Todos tenemos nuestras cosas, y yendo más al fondo de ellas, no todas resueltas. Aunque aparentemente son las mismas en todos los mortales, los avatares de la historia, el toque de nuestra madurez y espiritualidad hace que las cosas comunes sean en nuestra existencia tan originales como irrepetibles en el otro. También vivimos momentos de entusiasmo en los que percibimos fogonazos que proyectan sensaciones positivas; pero, pasada la euforia, vuelve sin que se le llame ese lado oscuro que da lugar al tedio existencial. Es como si la realidad nos diera un baño de pesimismo. No tendría que ser así, porque Dios, el que comparte nuestras cosas, proclama: “Yo soy la Luz del mundo” (Jn 8,12).

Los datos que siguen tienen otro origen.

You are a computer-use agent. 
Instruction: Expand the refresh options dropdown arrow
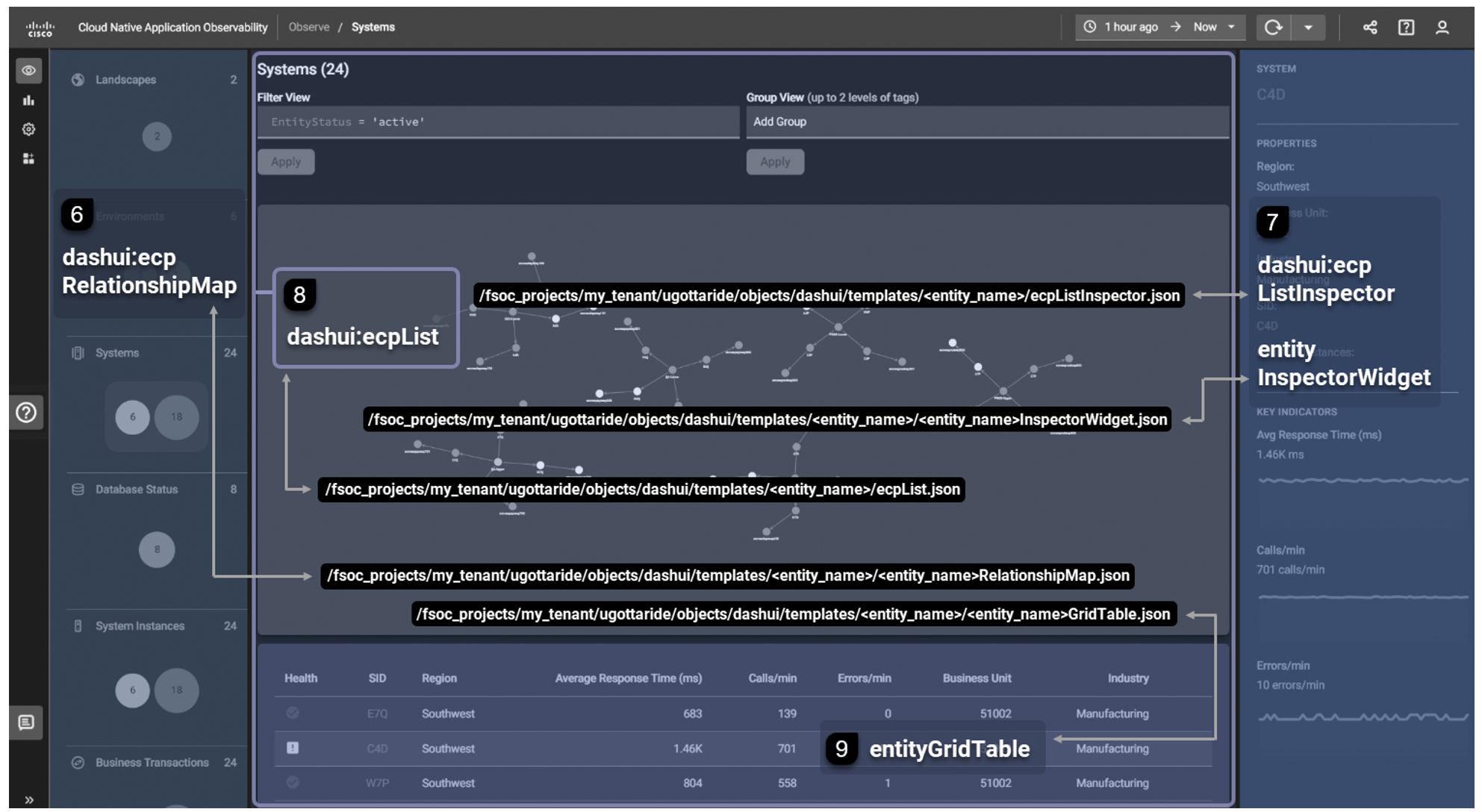[1308, 28]
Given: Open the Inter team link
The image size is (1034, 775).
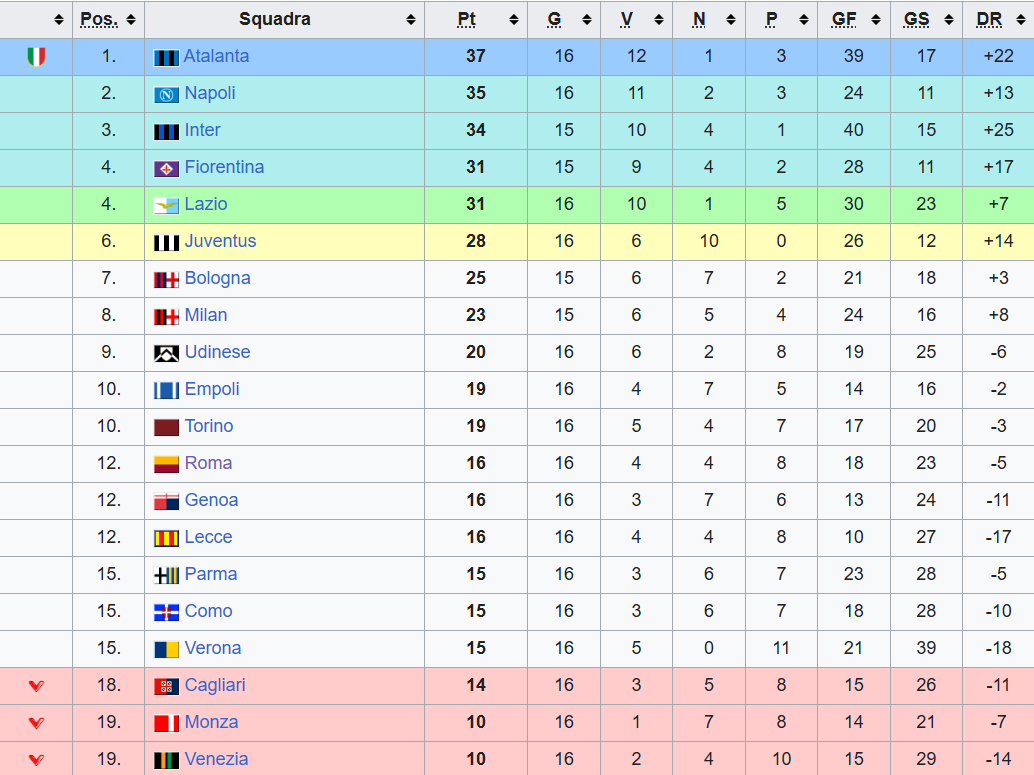Looking at the screenshot, I should [202, 130].
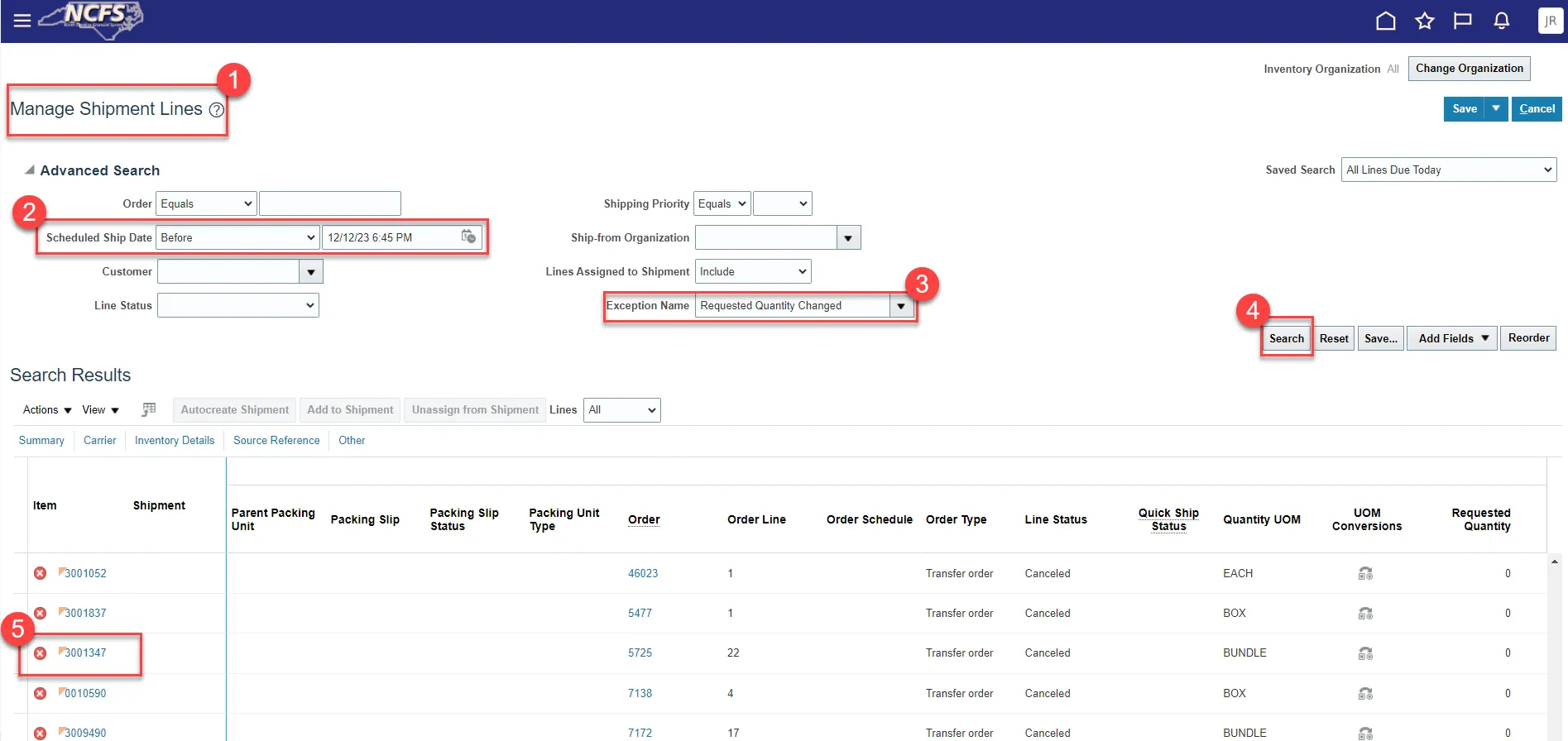Open the Exception Name dropdown
This screenshot has height=741, width=1568.
[901, 306]
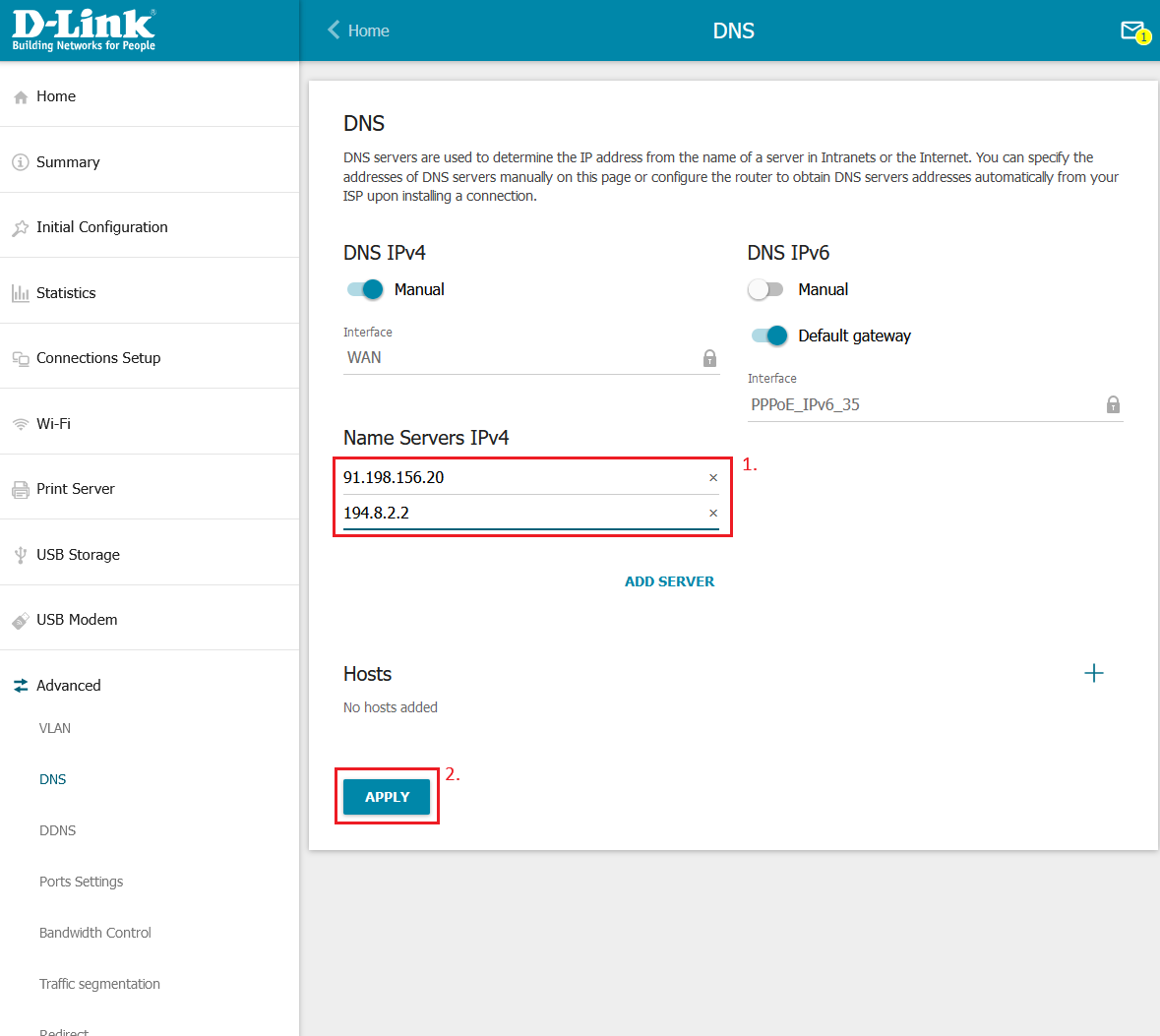Viewport: 1160px width, 1036px height.
Task: Click the Wi-Fi signal icon
Action: [20, 424]
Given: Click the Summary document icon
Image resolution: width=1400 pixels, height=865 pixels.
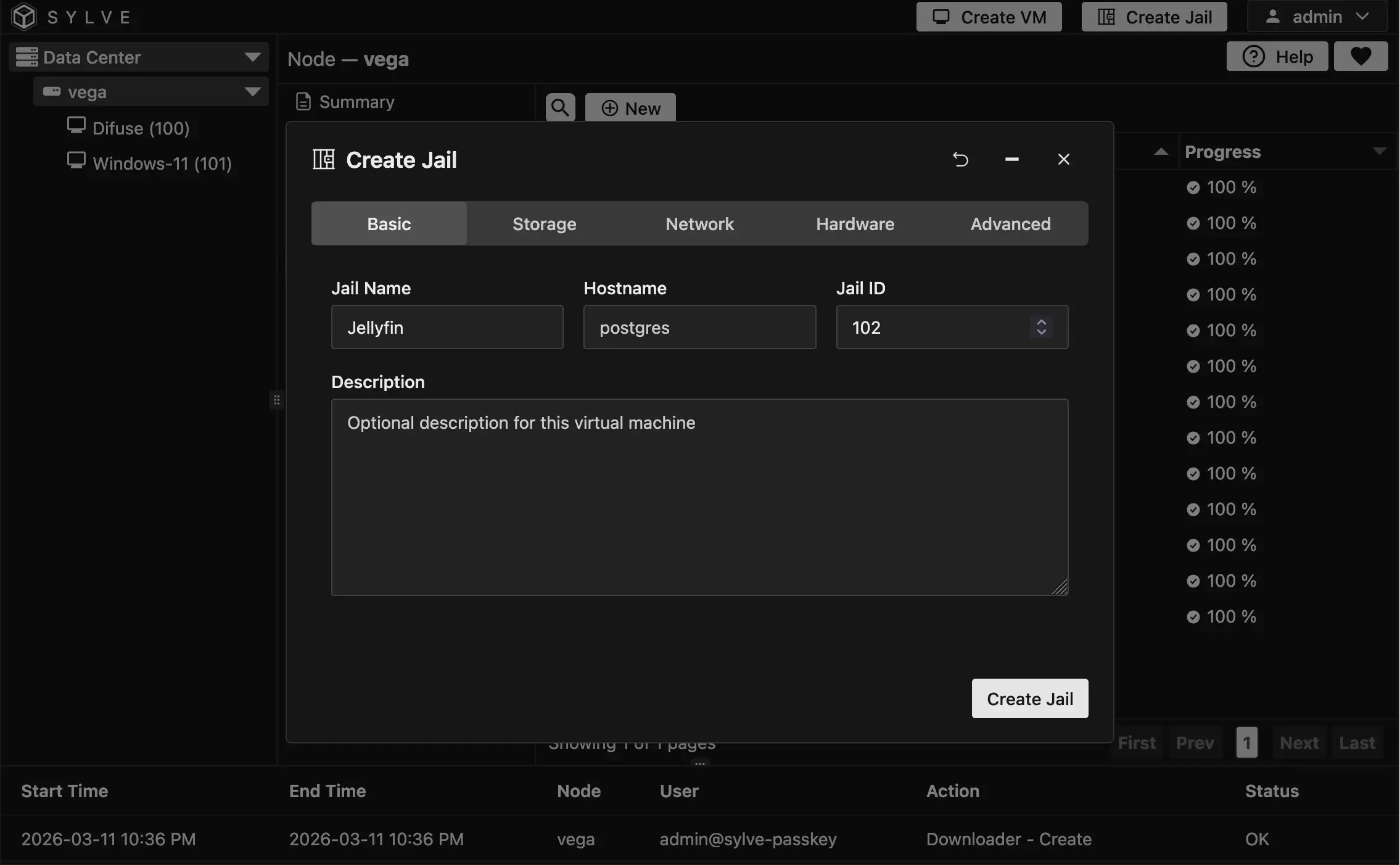Looking at the screenshot, I should [x=302, y=102].
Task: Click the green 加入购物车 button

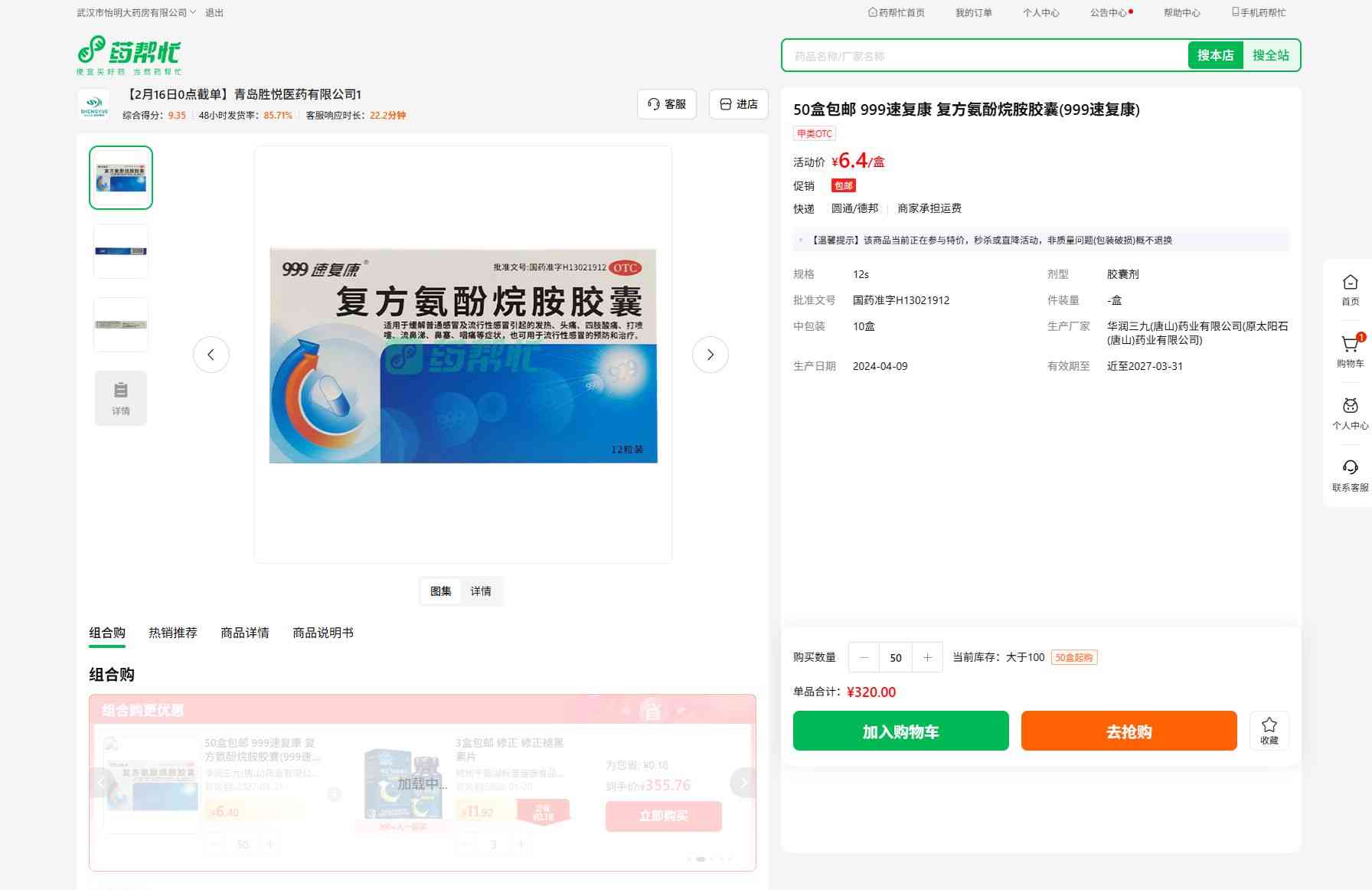Action: (x=900, y=731)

Al proclamarse como Luz del mundo se refiere también a que tiene el poder de iluminar también los lados oscuros de nuestra existencia, los bagajes que se diluyen como un azucarillo en las manos del Misericordioso.
Me gusta rezar estas palabras del Salmo 50: “Desde Sion (Jerusalén) la Hermosa sin par, Dios resplandece”, y lo aplico a la Escritura, que es la luz de Dios. Jesús, Palabra viva del Padre, es la luz que ilumina a todo hombre que viene a este mundo”( Jn 1,9). Porque nadie puede ignorar lo que sucede en su corazón. Aunque uno sea capaz de enarbolar falsas banderas y engañar al mundo, ¿puede un hombre traicionarse a sí mismo? Al final se es consciente de los propios pensamientos y deseos, de los oscuros rincones y entresijos del corazón, y tomar nota de lo que allí sucede. Rastreando por esos laberintos llegamos hasta los motivos ocultos de muchas de nuestras acciones más aplaudidas, que nos hacen sentirnos, más que orgullosos, apesadumbrados y avergonzados de nosotros mismos.
¡Cuánto esfuerzo has gastado en ti y qué poco en los que te necesitan, de los que te has desgajado sin consideración! ¿No oyes en tu corazón que has pasado el tiempo sin coger a nadie de tus manos, que no has sido grano maduro en la espiga de tu vida?
Y Cristo me dice: “¿Cuántas veces he salido a tu encuentro volteando tu corazón? Aquí estoy de nuevo; despójate de tus cargas y verás qué hermosas son tus pisadas. Qué hermoso el amor cuando pasas levantando murmullos de gratitud. ¡Comienza! ¡No te detengas! No te quejes por haber llegado tarde. Acuérdate que estoy ahí, llenando tus manos y tu corazón. Vuelve a la lámpara y nunca te faltará Luz. El Dios de la abundancia te será propicio, pero primero quédate ligero de equipaje para regresar cargado de semillas y cosechas nuevas. Tu boca está sedienta: ¿acaso ignoras que Dios es el verdadero manantial que corre por las riberas de tu corazón? No te canses, abre los ojos y me encontrarás caminando contigo.”
Y yo, en continuo esfuerzo por superar con la ayuda de Dios mis achaques y escasa movilidad, firmemente persuadido de su gran misericordia, vivo feliz y dichoso. Siempre he dejado hablar a mi corazón sin ningún reproche. El dolor es solo un color en el arco iris de la vida. A medida que avanzo dando tumbos y trompicones confío a Dios mis propios esfuerzos. Cuando en numerosas ocasiones las lágrimas me han chorreao por las mejillas y si algunas veces conservé los ánimos hasta el final, siempre estuvo Dios a mi lado: “Levanta el ánimo, no permitas que tu alegría y entereza te abandonen”.
Mis piernas están condenadas a encontrarse con muchos obstáculos en el camino, pero la obra está muy lejos de su conclusión. Somos viajeros. No te quejes más, contempla a esas gentes de pesar sentido en sus semblantes y acude en su consuelo. Esperanza y tiempo humano (San Agustín). Yo sigo remando por el mar de Dios y de mis cosas. Virtud y felicidad están en perfecta armonía. Laus Deo.